The review, which takes effect Thursday (November 1), will also see small businesses consuming up to 100 units pay a reduced charge of Sh10 per unit from Sh15.60.
The amended tariff structure follows President Uhuru Kenyatta's directive to the Energy Regulatory Commission (ERC) on October 16 to lower power tariffs for dominant small and medium-sized enterprises (SMEs).
“The commission has also put into consideration the views of the public on power bills post July 2018,” ERC director-general Pavel Oimeke said at a news conference, adding that further views came from legislators.
In the electricity tariff structure, only households using up less than 10kWh had been granted a discounted charge of Sh12 per unit, with those consuming higher electricity levied Sh15.80 per kWh.

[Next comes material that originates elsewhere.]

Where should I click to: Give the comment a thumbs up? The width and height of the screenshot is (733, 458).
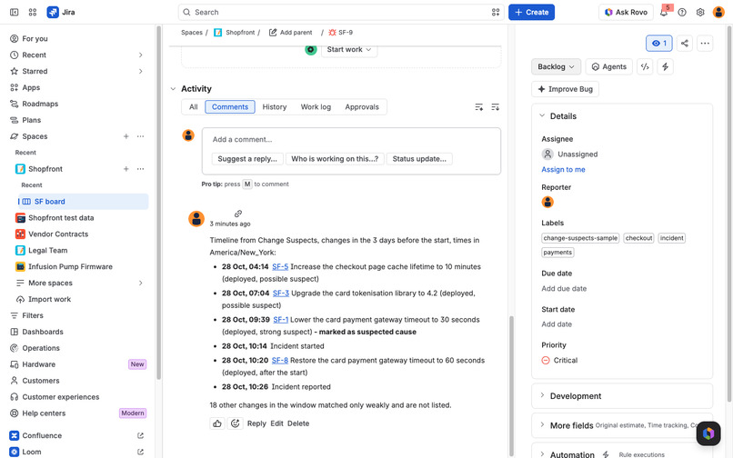coord(217,423)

The new structure will see homes incur a bill of Sh1,517 in November, 31.63 per cent less than Sh2,219 in October if VAT and adjustable costs were to remain constant.
“The lifeline tariff is meant to accommodate more households in informal settlements, urban, peri-urban and rural areas to cushion them from increased of living. This will cover 5.7 million customers,” Mr Oimeke said.
Following the announcement, Kenya Power will shut down its prepaid electricity token generation system for 14 hours starting midnight Wednesday.
This will allow adjustment to the new tariffs announced by the energy regulator.
Customers will not be able to buy tokens until Thursday 2pm, the utility firm said, advising them to pay for their power consumption units before then.